В начале восемьдесят восьмого в канцелярию института поступил увесистый пакет без обратного адреса, почтовый штемпель смазан. На конверте размашисто – «Кандидату химических наук Н. А. Кондрацкой». Я пришла в ужас – кому я вдруг понадобилась в качестве кандидата наук? В конверте был изрядно потрёпанный журнал «Дружбы народов» – номер первый за тысяча девятьсот восемьдесят седьмой год. Юрий Трифонов, неоконченный роман «Исчезновение». Я так и не узнала, кто его прислал, и даже Боря Малковский остался в числе подозреваемых. Мы ведь с ним больше не виделись – в том же восемьдесят восьмом году он уехал навсегда в Израиль. А «Исчезновение» с тех пор и поныне – моя любимая вещь у Трифонова. Тамара больше всего любила «Долгое прощание», Гюля – «Другую жизнь», а Галя Ковальчук, которая была постарше нас, – «Время и место». И только «Нетерпение» ни я, ни мои подруги не смогли тогда прочитать. Каждая бросала на третьей странице – там, где Андрей Желябов сжал в кулаке и сломал «железную немецкую игрушку, бородатого рождественского гнома», купленного для сына: «Они должны его возненавидеть». Прочитал весь роман только Анатолий Степаныч и говорил жене: «Какая трагедия!» Шёл восемьдесят девятый год…

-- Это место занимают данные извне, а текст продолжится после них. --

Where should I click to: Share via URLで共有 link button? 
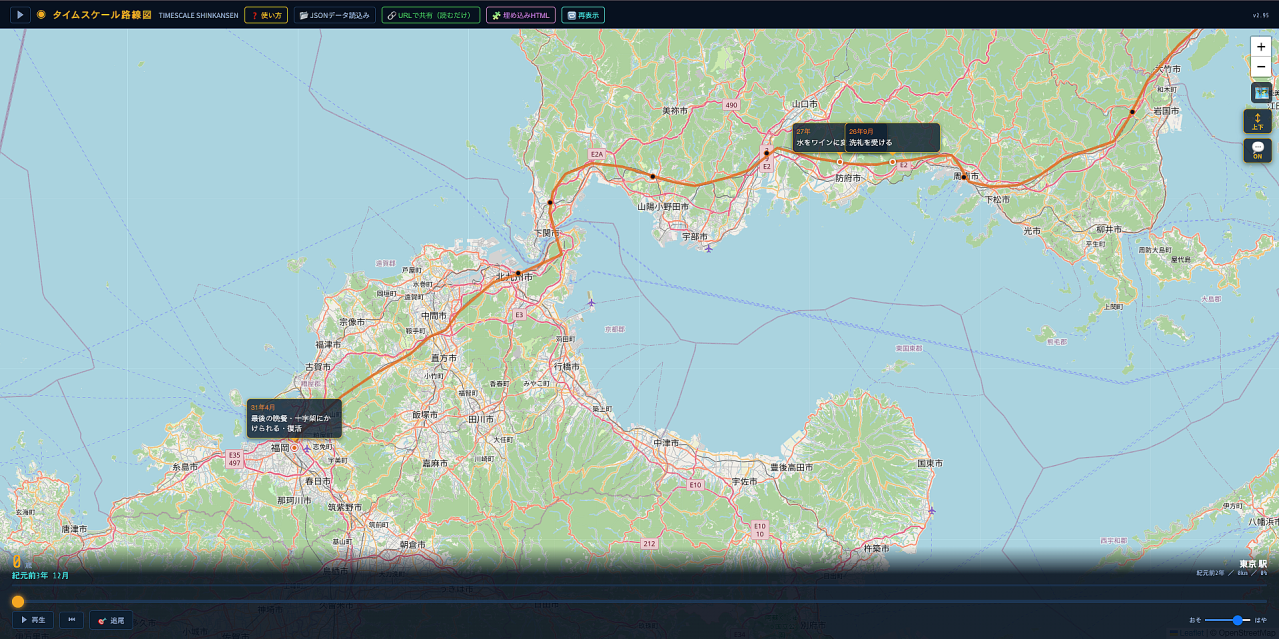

Шла и наша… трагикомедия. По телевизору в «Новостях» многократно показали Нонкиного мужа Мишу Хапицкого, вдохновенно сражающегося с бабушками за сосиски в магазине «Диета», что на «Щёлковской». Потом, уже в «Вестях», в рубрике «Курс доллара», долго мелькал мой однокурсник Саша Кузин, талантливейший, все говорили, химик, ушедший работать в банк – «семью-то надо кормить». А в девяносто первом – нам с Андреем уже дали квартиру – я забрела за какой-то чепухой в единственный в Академгородке магазин хозтоваров. На крохотном кусочке свободного пространства рядом с кассой остолбенело стоял Анатолий Степаныч, посланный Галиной за стиральным порошком. Весь магазин занимала огромная, до потолка, гора розовотелых унитазов, напоминавшая пирамиду черепов на картине Верещагина «Апофеоз войны». Ничего больше в «Хозтоварах» не было. Мы со Степанычем, как две деревенские лошади, попавшие в большой магазин, долго дивились на это «воинственное великолепие».